Renforcer la politique en faveur de mineurs étrangers isolés :

  • Rendre obligatoire la prise d’empreinte des mineurs par les services de sécurité intérieure. Sanctionner les refus en créant une « peine plancher » pour refus d’obtempérer afin de lier en la matière la compétence du JLD.

  • Partager les fichiers « police/gendarmerie » avec l’administration pénitentiaire dans les deux sens (ce qui raccourcira les saisies de données).

  • Stabiliser la situation des MNA incarcérés et les inscrire dans un parcours de réinsertion et/ou développer en coopération des capacités carcérales ad hoc dans les pays d’origine où ils pourront purger leurs peines, sous contrôle français.

  • Créer un permis de travail pour les mineurs non accompagnés de plus de 16 ans et faciliter le renouvellement de leurs permis de résidences à la majorité (modèle espagnol).

  • Renforcer les effets de levier des sanctions envers les départements refusant le déploiement du dispositif AEM d’évaluation de minorité.

  • Consolider les remontées statistiques entre les départements, le ministère des Solidarités et de la Santé et celui de la Justice afin d’avoir une vision fiabilisée et consolidée du phénomène des MNA.


  1. OCDE, les indicateurs de l'intégration des immigrés 2023, juin 2023.
  2. Sources : Insee / La croix pour l’Ukraine.
  3. Insee, L'essentiel sur... les immigrés et les étrangers.
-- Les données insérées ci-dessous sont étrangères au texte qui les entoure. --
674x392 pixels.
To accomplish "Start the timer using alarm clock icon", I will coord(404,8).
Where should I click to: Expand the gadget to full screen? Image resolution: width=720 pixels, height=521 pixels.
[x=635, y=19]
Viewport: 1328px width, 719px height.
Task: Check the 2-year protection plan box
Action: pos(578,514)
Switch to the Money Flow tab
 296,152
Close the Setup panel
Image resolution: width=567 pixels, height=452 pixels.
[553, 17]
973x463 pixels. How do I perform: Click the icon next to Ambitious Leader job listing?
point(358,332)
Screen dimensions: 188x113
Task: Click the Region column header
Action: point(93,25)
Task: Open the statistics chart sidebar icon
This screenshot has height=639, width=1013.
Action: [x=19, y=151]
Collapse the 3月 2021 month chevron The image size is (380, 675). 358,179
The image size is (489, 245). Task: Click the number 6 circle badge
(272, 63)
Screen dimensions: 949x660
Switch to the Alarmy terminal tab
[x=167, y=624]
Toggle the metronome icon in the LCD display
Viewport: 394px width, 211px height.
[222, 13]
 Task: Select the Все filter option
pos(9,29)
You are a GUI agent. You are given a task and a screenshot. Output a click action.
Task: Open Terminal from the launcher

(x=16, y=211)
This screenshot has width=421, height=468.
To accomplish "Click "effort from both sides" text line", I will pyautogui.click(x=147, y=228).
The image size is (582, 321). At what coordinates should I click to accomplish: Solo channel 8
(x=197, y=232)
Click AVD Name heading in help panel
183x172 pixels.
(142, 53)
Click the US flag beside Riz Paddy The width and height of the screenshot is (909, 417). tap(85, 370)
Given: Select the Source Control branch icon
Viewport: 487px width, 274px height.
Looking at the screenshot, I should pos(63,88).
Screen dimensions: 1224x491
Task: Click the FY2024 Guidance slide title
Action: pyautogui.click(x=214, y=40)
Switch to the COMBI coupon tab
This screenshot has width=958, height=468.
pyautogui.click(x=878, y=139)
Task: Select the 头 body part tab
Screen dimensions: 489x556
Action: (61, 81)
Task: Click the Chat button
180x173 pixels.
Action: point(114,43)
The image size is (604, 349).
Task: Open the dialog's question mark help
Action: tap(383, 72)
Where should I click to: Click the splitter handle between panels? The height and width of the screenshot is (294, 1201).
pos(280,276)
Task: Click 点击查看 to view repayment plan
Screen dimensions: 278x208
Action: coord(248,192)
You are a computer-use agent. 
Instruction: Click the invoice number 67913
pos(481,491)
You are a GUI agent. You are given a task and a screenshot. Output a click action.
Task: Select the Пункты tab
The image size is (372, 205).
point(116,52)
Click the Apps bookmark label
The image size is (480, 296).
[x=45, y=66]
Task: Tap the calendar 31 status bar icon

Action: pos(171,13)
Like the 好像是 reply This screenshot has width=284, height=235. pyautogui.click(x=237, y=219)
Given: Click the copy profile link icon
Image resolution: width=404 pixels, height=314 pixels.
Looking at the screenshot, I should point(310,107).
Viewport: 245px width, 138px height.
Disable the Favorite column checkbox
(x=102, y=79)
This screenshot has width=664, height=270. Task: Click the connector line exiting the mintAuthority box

Juillet 2023.
  4. Statistique Canada. De la recherche aux connaissances : l'immigration comme source de main-d'oeuvre. Juin 2022.
  5. Insee. L'insertion des immigrés, de l'arrivée en France au premier emploi. Novembre 2018.
  6. mes-allocs.fr
  7. Imiscoe Research Series. Migration and Social Protection in Europe and Beyond (Volume 1). Jean-Michel Lafleur, Dniala Vintila. 2020.